Originally the domain of scrappy startups, social media has definitely hit the big time -- or at least has become the province of big companies. The recent Social Media Fitness Study reported that large and mid-size brands significantly outscored their smaller counterparts, filing respective scores of 57 and 56 versus 44 (with 100 being the maximum score). While these results may surprise some, a deeper dive into the reasons behind the gap reveals intriguing insights into the overall state of social media fitness.
Big companies have more resources to commit
That large sucking sound you hear is not from jobs leaving the U.S., but rather the time that disappears because of planning, executing, listening, responding and reporting on social media -- time that small businesses find hard to allocate. Nelleke Kloet, marketing director at fast-growing startup TagMan, notes: "Social media done right requires resources in terms of money as well as people, which bigger companies have more of."
Social media has matured into a “must-have” asset
While small companies are focused on getting the right people on the bus and their next big “pivot,” thereby making social less of a priority, large companies are three times more likely to see social as a transformative proposition for their enterprise. Explains Constance Walker of PPL Electric Utilities, who weathered a storm-caused outage in 2010 by communicating to customers via social channels: "That nailed it for our management as far as the importance of social media."

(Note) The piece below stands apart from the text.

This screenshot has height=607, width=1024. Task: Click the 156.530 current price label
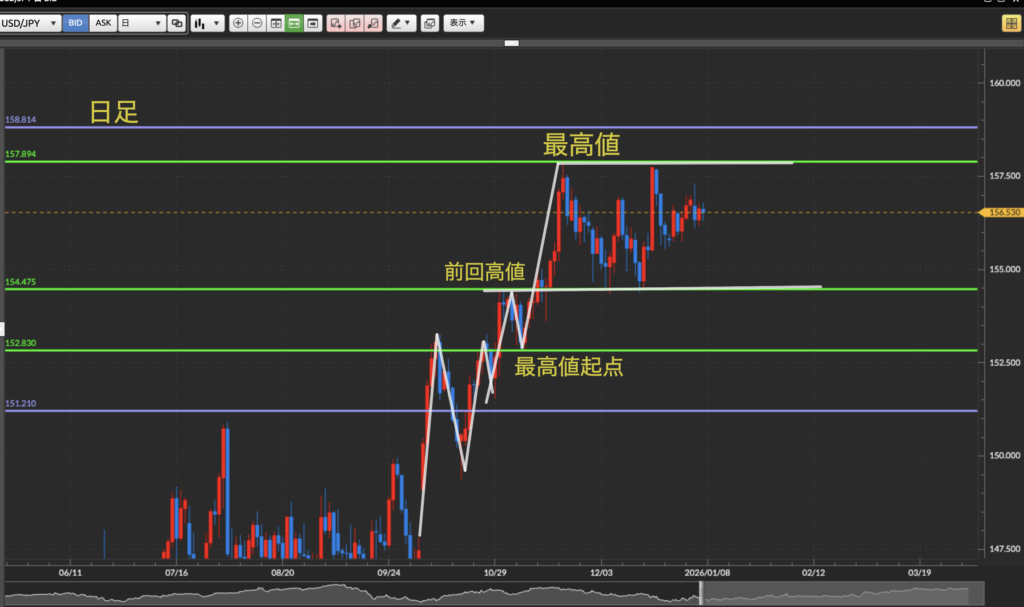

Recognizing the need for a designated driver
It takes a certain level of maturity to realize that just because you have car keys, it doesn’t mean you should get behind the wheel. In the past few years, larger companies have evolved their approach to social, replacing “twinterns” with professionals, and are four times as likely to have a designated social driver. Grant Johnston, CMO of Pegasystems, notes: “We’ve added another dedicated full-time resource to further our social media efforts, and we’re confident that this role will continue to increase.”
Social media is not all fun and games
Large companies are increasingly aware of this fact and therefore are five times as likely to have a disaster plan developed -- or in the works. Greg Tirico, senior social media manager at Sage, explains: "We are in the lucky majority of social media participants that have had the opportunity to learn from others' mistakes. It seems very natural to have a disaster plan, much like a company would put a business continuity plan in place."
A little training goes a long way
With social media, a little training can make a huge difference, yet nearly half of the small companies surveyed had no training in place. One exception to this finding was a non-profit organization called God's Love We Deliver. Em Findley handles social for GLWD and served up this explanation: "By training our staff in the basics of having an account, retweeting our work and sharing our posts, we're further involving them in spreading the message about the work that we do."
Power to the people doesn't play well in big co. land
The one area in which small companies seem to be ahead is their willingness to encourage all employees to be involved in social media. In fact, while half of small companies encourage this behavior, only one-fourth of big ones do. While this may be done out of necessity for small companies, big companies that restrict access to social media nonetheless are missing out on a huge opportunity to unleash an army of advocates for what Sage’s Tirico calls an “overall customer-centric market approach.”
It's hard to get ahead if you don't know where you're going
Four out of 10 small companies have yet to develop a road map, preferring to "wing it." This is obviously a mistake. As Erin Bush of Neustar summarizes: “They don’t put the time, effort and resources against it in the proper way and they expect to see results immediately. I like to remind folks that if you have no social media presence at all, it'll take 18 months to see results.”